start

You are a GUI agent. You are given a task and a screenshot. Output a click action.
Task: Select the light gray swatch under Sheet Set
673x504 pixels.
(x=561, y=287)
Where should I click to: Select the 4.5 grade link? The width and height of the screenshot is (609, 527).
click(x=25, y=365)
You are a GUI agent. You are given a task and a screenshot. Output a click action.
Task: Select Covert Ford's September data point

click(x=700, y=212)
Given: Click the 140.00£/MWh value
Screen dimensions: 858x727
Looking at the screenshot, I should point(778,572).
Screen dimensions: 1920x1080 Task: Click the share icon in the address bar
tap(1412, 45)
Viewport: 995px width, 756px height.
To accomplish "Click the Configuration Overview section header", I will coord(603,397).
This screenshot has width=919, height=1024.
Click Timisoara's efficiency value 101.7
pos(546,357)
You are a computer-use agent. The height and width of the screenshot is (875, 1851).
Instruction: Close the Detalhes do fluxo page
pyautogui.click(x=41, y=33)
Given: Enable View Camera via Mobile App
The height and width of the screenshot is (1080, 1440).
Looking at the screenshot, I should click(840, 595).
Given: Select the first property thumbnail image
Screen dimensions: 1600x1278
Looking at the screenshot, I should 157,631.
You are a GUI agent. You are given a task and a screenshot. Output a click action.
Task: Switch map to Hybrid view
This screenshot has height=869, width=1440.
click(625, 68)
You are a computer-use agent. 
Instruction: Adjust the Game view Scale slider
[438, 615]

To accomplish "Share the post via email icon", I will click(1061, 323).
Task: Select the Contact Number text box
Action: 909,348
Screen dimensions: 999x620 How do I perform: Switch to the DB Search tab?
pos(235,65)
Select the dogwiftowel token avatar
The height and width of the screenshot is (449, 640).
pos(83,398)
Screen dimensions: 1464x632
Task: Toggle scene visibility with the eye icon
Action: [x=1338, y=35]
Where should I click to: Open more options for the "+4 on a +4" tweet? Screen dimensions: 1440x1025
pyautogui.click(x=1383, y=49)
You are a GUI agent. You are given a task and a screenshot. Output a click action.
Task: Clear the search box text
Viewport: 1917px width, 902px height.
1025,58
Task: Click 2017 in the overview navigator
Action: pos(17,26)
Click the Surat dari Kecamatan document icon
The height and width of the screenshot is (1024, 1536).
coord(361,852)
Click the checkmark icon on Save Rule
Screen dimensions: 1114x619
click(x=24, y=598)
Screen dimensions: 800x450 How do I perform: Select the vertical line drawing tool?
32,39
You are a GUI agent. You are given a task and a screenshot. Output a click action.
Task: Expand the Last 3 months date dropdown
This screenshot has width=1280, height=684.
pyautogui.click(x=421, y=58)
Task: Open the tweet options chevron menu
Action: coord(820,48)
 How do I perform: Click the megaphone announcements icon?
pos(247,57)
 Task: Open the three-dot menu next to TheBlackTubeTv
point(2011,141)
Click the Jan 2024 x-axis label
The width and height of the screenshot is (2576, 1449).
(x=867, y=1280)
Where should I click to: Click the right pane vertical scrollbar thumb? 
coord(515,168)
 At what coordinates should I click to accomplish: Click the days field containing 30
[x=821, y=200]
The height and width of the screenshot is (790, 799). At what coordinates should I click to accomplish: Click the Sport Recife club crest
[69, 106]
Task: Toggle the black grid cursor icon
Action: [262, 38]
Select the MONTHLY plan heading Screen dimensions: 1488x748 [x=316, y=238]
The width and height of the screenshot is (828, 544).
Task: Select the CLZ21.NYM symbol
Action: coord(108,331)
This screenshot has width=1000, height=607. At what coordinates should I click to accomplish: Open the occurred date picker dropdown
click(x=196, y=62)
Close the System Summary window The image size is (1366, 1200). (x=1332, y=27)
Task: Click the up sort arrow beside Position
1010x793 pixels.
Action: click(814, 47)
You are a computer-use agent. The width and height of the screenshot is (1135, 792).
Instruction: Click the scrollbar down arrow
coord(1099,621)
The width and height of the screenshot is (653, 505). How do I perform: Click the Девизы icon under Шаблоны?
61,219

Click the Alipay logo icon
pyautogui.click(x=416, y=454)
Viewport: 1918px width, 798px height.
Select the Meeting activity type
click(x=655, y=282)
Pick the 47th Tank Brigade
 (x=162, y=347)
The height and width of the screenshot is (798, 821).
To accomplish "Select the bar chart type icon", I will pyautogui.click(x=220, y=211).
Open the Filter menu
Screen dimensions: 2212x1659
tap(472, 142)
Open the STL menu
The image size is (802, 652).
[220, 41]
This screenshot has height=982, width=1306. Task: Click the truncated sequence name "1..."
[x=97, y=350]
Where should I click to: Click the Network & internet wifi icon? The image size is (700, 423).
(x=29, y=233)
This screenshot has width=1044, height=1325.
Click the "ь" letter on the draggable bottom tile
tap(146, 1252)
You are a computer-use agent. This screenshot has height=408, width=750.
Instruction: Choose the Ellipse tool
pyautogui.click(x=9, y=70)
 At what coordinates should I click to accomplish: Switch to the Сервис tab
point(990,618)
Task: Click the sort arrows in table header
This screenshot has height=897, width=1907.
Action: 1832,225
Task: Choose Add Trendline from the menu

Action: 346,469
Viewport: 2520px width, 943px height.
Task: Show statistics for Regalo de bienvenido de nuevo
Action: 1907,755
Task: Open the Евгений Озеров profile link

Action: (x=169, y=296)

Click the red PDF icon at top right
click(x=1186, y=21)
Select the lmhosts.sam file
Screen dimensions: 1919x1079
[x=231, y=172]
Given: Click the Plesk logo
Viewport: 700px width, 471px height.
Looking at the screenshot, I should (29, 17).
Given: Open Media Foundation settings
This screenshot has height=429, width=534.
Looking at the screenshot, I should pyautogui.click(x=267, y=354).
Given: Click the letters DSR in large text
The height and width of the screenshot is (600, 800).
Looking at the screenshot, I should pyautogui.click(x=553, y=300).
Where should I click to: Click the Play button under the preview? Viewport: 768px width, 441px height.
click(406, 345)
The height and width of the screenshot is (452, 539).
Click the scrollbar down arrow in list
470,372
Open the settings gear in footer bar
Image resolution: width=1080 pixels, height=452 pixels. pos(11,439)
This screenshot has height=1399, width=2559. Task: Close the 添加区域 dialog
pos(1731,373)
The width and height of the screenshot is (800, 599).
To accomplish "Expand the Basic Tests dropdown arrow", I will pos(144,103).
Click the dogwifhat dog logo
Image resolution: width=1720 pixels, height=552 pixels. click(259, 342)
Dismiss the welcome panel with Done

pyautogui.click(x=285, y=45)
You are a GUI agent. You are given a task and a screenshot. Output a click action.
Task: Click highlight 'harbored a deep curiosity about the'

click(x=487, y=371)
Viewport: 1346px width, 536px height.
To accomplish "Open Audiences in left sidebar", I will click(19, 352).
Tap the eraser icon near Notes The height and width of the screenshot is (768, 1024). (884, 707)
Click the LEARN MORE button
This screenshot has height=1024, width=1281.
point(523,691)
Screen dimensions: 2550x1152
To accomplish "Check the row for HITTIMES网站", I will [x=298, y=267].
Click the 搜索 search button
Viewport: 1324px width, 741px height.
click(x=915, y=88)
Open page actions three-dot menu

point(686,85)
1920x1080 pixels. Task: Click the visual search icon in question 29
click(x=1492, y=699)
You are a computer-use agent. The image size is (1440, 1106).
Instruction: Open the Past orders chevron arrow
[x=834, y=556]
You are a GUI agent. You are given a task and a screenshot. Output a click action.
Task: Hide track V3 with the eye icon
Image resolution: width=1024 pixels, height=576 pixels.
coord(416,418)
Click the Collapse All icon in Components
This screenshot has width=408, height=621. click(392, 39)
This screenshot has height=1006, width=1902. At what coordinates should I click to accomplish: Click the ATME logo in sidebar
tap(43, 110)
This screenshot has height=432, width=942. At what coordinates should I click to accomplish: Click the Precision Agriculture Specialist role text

end

- _PROMPT_
Print all the items above again, line for line, without changing anything.

- _TASK RESULT_
You are a GUI agent. You are given a task and a screenshot. Output a click action.
Task: Select the light gray swatch under Sheet Set
673x504 pixels.
(x=561, y=287)
Where should I click to: Select the 4.5 grade link? The width and height of the screenshot is (609, 527).
click(x=25, y=365)
You are a GUI agent. You are given a task and a screenshot. Output a click action.
Task: Select Covert Ford's September data point

click(x=700, y=212)
Given: Click the 140.00£/MWh value
Screen dimensions: 858x727
Looking at the screenshot, I should point(778,572).
Screen dimensions: 1920x1080 Task: Click the share icon in the address bar
tap(1412, 45)
Viewport: 995px width, 756px height.
To accomplish "Click the Configuration Overview section header", I will coord(603,397).
This screenshot has width=919, height=1024.
Click Timisoara's efficiency value 101.7
pos(546,357)
You are a computer-use agent. The height and width of the screenshot is (875, 1851).
Instruction: Close the Detalhes do fluxo page
pyautogui.click(x=41, y=33)
Given: Enable View Camera via Mobile App
The height and width of the screenshot is (1080, 1440).
Looking at the screenshot, I should click(840, 595).
Given: Select the first property thumbnail image
Screen dimensions: 1600x1278
Looking at the screenshot, I should 157,631.
You are a GUI agent. You are given a task and a screenshot. Output a click action.
Task: Switch map to Hybrid view
This screenshot has height=869, width=1440.
click(625, 68)
You are a computer-use agent. 
Instruction: Adjust the Game view Scale slider
[438, 615]

To accomplish "Share the post via email icon", I will click(1061, 323).
Task: Select the Contact Number text box
Action: 909,348
Screen dimensions: 999x620 How do I perform: Switch to the DB Search tab?
pos(235,65)
Select the dogwiftowel token avatar
The height and width of the screenshot is (449, 640).
pos(83,398)
Screen dimensions: 1464x632
Task: Toggle scene visibility with the eye icon
Action: [x=1338, y=35]
Where should I click to: Open more options for the "+4 on a +4" tweet? Screen dimensions: 1440x1025
pyautogui.click(x=1383, y=49)
You are a GUI agent. You are given a task and a screenshot. Output a click action.
Task: Clear the search box text
Viewport: 1917px width, 902px height.
1025,58
Task: Click 2017 in the overview navigator
Action: pos(17,26)
Click the Surat dari Kecamatan document icon
The height and width of the screenshot is (1024, 1536).
coord(361,852)
Click the checkmark icon on Save Rule
Screen dimensions: 1114x619
click(x=24, y=598)
Screen dimensions: 800x450 How do I perform: Select the vertical line drawing tool?
32,39
You are a GUI agent. You are given a task and a screenshot. Output a click action.
Task: Expand the Last 3 months date dropdown
This screenshot has width=1280, height=684.
pyautogui.click(x=421, y=58)
Task: Open the tweet options chevron menu
Action: coord(820,48)
 How do I perform: Click the megaphone announcements icon?
pos(247,57)
 Task: Open the three-dot menu next to TheBlackTubeTv
point(2011,141)
Click the Jan 2024 x-axis label
The width and height of the screenshot is (2576, 1449).
(x=867, y=1280)
Where should I click to: Click the right pane vertical scrollbar thumb? 
coord(515,168)
 At what coordinates should I click to accomplish: Click the days field containing 30
[x=821, y=200]
The height and width of the screenshot is (790, 799). At what coordinates should I click to accomplish: Click the Sport Recife club crest
[69, 106]
Task: Toggle the black grid cursor icon
Action: [262, 38]
Select the MONTHLY plan heading Screen dimensions: 1488x748 [x=316, y=238]
The width and height of the screenshot is (828, 544).
Task: Select the CLZ21.NYM symbol
Action: coord(108,331)
This screenshot has width=1000, height=607. At what coordinates should I click to accomplish: Open the occurred date picker dropdown
click(x=196, y=62)
Close the System Summary window The image size is (1366, 1200). (x=1332, y=27)
Task: Click the up sort arrow beside Position
1010x793 pixels.
Action: click(814, 47)
You are a computer-use agent. The width and height of the screenshot is (1135, 792).
Instruction: Click the scrollbar down arrow
coord(1099,621)
The width and height of the screenshot is (653, 505). How do I perform: Click the Девизы icon under Шаблоны?
61,219

Click the Alipay logo icon
pyautogui.click(x=416, y=454)
Viewport: 1918px width, 798px height.
Select the Meeting activity type
click(x=655, y=282)
Pick the 47th Tank Brigade
 (x=162, y=347)
The height and width of the screenshot is (798, 821).
To accomplish "Select the bar chart type icon", I will pyautogui.click(x=220, y=211).
Open the Filter menu
Screen dimensions: 2212x1659
tap(472, 142)
Open the STL menu
The image size is (802, 652).
[220, 41]
This screenshot has height=982, width=1306. Task: Click the truncated sequence name "1..."
[x=97, y=350]
Where should I click to: Click the Network & internet wifi icon? The image size is (700, 423).
(x=29, y=233)
This screenshot has width=1044, height=1325.
Click the "ь" letter on the draggable bottom tile
tap(146, 1252)
You are a computer-use agent. This screenshot has height=408, width=750.
Instruction: Choose the Ellipse tool
pyautogui.click(x=9, y=70)
 At what coordinates should I click to accomplish: Switch to the Сервис tab
point(990,618)
Task: Click the sort arrows in table header
This screenshot has height=897, width=1907.
Action: 1832,225
Task: Choose Add Trendline from the menu

Action: 346,469
Viewport: 2520px width, 943px height.
Task: Show statistics for Regalo de bienvenido de nuevo
Action: 1907,755
Task: Open the Евгений Озеров profile link

Action: (x=169, y=296)

Click the red PDF icon at top right
click(x=1186, y=21)
Select the lmhosts.sam file
Screen dimensions: 1919x1079
[x=231, y=172]
Given: Click the Plesk logo
Viewport: 700px width, 471px height.
Looking at the screenshot, I should (29, 17).
Given: Open Media Foundation settings
This screenshot has height=429, width=534.
Looking at the screenshot, I should pyautogui.click(x=267, y=354).
Given: Click the letters DSR in large text
The height and width of the screenshot is (600, 800).
Looking at the screenshot, I should pyautogui.click(x=553, y=300).
Where should I click to: Click the Play button under the preview? Viewport: 768px width, 441px height.
click(406, 345)
The height and width of the screenshot is (452, 539).
Click the scrollbar down arrow in list
470,372
Open the settings gear in footer bar
Image resolution: width=1080 pixels, height=452 pixels. pos(11,439)
This screenshot has height=1399, width=2559. Task: Close the 添加区域 dialog
pos(1731,373)
The width and height of the screenshot is (800, 599).
To accomplish "Expand the Basic Tests dropdown arrow", I will pos(144,103).
Click the dogwifhat dog logo
Image resolution: width=1720 pixels, height=552 pixels. click(259, 342)
Dismiss the welcome panel with Done

pyautogui.click(x=285, y=45)
You are a GUI agent. You are given a task and a screenshot. Output a click action.
Task: Click highlight 'harbored a deep curiosity about the'

click(x=487, y=371)
Viewport: 1346px width, 536px height.
To accomplish "Open Audiences in left sidebar", I will click(19, 352).
Tap the eraser icon near Notes The height and width of the screenshot is (768, 1024). (884, 707)
Click the LEARN MORE button
This screenshot has height=1024, width=1281.
point(523,691)
Screen dimensions: 2550x1152
To accomplish "Check the row for HITTIMES网站", I will [x=298, y=267].
Click the 搜索 search button
Viewport: 1324px width, 741px height.
click(x=915, y=88)
Open page actions three-dot menu

point(686,85)
1920x1080 pixels. Task: Click the visual search icon in question 29
click(x=1492, y=699)
You are a computer-use agent. The image size is (1440, 1106).
Instruction: Open the Past orders chevron arrow
[x=834, y=556]
You are a GUI agent. You are given a task and a screenshot. Output a click action.
Task: Hide track V3 with the eye icon
Image resolution: width=1024 pixels, height=576 pixels.
coord(416,418)
Click the Collapse All icon in Components
This screenshot has width=408, height=621. click(392, 39)
This screenshot has height=1006, width=1902. At what coordinates should I click to accomplish: Click the ATME logo in sidebar
tap(43, 110)
This screenshot has height=432, width=942. At what coordinates should I click to accomplish: Click the Precision Agriculture Specialist role text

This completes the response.